· Vatican City ·

Sacred Heart parishioners share their stories of service

Standing by those most in need

 Standing by those most in need  ING-030
29 July 2022

Speaking on behalf of the pastoral council of Sacred Heart Church of the First Peoples, Candida Shepherd and Bill Perdue presented to the Pope the service carried out by the parish community. “Our parish has been working to be a place of healing and reconciliation for many years”, they explained. Candida Shepherd, “a proud member of the Métis Nation of Alberta” expressed her gratitude “for how [their] community connects the Spirituality of [their] Indigenous ancestors and [their] deep relationship with [the] creator and [her] Catholic journey”. Bill Perdue in turn, shared his experience living his “Catholic faith in a parish that recognizes and honours [his] Indigenous and Irish ancestors”.

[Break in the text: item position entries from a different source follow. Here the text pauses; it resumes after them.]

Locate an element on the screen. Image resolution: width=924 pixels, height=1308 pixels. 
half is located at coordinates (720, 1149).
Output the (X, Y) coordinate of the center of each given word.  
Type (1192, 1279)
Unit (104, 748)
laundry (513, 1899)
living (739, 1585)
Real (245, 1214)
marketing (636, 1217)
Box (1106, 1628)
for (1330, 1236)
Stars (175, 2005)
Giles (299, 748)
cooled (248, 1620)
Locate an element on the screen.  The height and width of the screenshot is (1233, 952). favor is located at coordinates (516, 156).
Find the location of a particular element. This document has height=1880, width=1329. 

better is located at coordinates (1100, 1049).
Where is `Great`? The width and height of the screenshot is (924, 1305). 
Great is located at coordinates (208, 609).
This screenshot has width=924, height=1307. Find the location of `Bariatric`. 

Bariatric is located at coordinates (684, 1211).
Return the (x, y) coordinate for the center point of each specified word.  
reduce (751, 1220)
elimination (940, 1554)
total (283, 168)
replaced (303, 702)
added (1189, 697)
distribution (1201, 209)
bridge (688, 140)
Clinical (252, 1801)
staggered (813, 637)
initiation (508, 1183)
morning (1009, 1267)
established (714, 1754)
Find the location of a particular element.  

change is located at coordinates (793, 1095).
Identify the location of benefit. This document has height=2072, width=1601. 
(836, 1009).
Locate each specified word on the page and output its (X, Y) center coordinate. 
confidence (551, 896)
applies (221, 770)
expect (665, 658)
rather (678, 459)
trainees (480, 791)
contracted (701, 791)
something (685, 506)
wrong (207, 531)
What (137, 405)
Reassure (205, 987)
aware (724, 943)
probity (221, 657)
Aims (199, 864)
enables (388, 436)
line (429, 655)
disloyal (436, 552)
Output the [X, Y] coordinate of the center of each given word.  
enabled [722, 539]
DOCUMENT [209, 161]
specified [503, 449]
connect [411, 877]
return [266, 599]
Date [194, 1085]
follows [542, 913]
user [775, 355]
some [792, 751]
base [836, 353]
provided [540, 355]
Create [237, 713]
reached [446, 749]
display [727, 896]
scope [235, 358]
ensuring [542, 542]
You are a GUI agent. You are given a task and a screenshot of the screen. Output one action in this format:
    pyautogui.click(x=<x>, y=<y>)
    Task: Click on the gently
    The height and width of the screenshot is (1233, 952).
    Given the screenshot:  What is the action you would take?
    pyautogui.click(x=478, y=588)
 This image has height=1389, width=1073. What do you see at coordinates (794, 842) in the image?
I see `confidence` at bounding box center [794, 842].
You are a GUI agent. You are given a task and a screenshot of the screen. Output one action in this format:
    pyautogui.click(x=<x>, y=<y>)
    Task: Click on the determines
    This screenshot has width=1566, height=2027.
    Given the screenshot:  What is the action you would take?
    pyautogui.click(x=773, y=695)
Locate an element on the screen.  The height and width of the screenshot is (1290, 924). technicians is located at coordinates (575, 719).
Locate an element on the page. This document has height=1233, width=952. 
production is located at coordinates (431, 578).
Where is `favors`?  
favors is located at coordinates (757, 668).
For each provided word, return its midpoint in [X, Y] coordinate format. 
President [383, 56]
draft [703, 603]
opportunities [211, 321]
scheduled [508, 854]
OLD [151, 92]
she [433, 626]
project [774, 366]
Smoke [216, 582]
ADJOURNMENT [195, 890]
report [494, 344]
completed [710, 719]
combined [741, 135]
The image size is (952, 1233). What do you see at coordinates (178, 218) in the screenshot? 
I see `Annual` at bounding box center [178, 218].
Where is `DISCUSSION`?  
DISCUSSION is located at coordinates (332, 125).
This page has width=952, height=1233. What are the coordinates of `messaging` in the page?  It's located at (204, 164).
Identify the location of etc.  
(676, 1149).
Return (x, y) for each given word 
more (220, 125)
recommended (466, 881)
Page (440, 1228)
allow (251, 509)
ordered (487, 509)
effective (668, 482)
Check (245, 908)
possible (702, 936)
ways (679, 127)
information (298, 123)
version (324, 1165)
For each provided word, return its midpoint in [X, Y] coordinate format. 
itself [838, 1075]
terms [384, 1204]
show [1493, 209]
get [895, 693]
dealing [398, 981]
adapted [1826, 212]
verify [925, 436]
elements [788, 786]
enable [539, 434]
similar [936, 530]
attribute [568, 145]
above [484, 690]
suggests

Built in 1913, the parish is a point of reference for the Italian, Portuguese, Spanish, Croatian, and, more recently, Eritrean communities. Through the leadership of Fr. Gary Laboucane, an Indigenous Oblate priest, this parish began to express its indigenous traditions in Catholic worship”, explained the two representatives.

In 1991, they said, “Sacred Heart was designated as Canada’s National Indigenous Parish”. They explained that “care of the poor and needy is a core value of this parish. Many of the peoples served in our inner-city parish find themselves in acute need, such as poverty, addiction, and homelessness”.

“Every day we respond to the immediate needs of hundreds of people who come to our door seeking a lunch, clothing, an emergency food hamper or simply encouragement and prayer”, they told the Pope. It is a service carried out in the Archdiocese of Edmonton “with other parishes and organizations”. And, they said, “although we are one of the poorest parishes financially in the Archdiocese, with the help of so many, we can serve hundreds of people every day”. Because, the speakers reiterated, “we are poor in finances, and rich in Catholic faith and the practice of mercy”, in that “we are always mindful that we are disciples of Jesus Christ when we serve those in need, and there is great need in our local community”.

“Many of those challenges can be traced back to the legacy of the Canadian Indian Residential School System, including those operated by the Roman Catholic Church”, they noted, thanking the Pope “for hearing our voices”. They acknowledged that it was precisely the Holy Father’s presence there which gave them “the opportunity to confront, to understand, to release and to transcend our trauma. At Sacred Heart, we recognise that our newly restored church will serve as a venue for healing and reconciliation between the Indigenous of this land and all those who chose to come here now and in the future”, they said.

Sacred Heart Church, they affirmed, “embodies what we refer to as “Reconcili-ACTION,” where we embrace the findings of the Truth and Reconciliation Commission of Canada with action, to live as disciples of Christ to serve those who suffer. We believe with absolute conviction that Every Child Matters. And that every woman and girl is sacred”.

“The presence of our Holy Father here today, who Himself has championed the global rights of children and celebrated the importance of family, is an acknowledgement of our belief that every child has the right to have parents and grandparents in their life, the right to celebrate their culture, whether Indigenous or other, and that every child is entitled to his or her own voice. Our Church”, they concluded, “is a place where the survivors of residential school trauma can come with their families and gather as an inclusive community” and “a place where we will continue to preserve and revitalize Indigenous languages, arts, and music — instilling pride in our future generations”.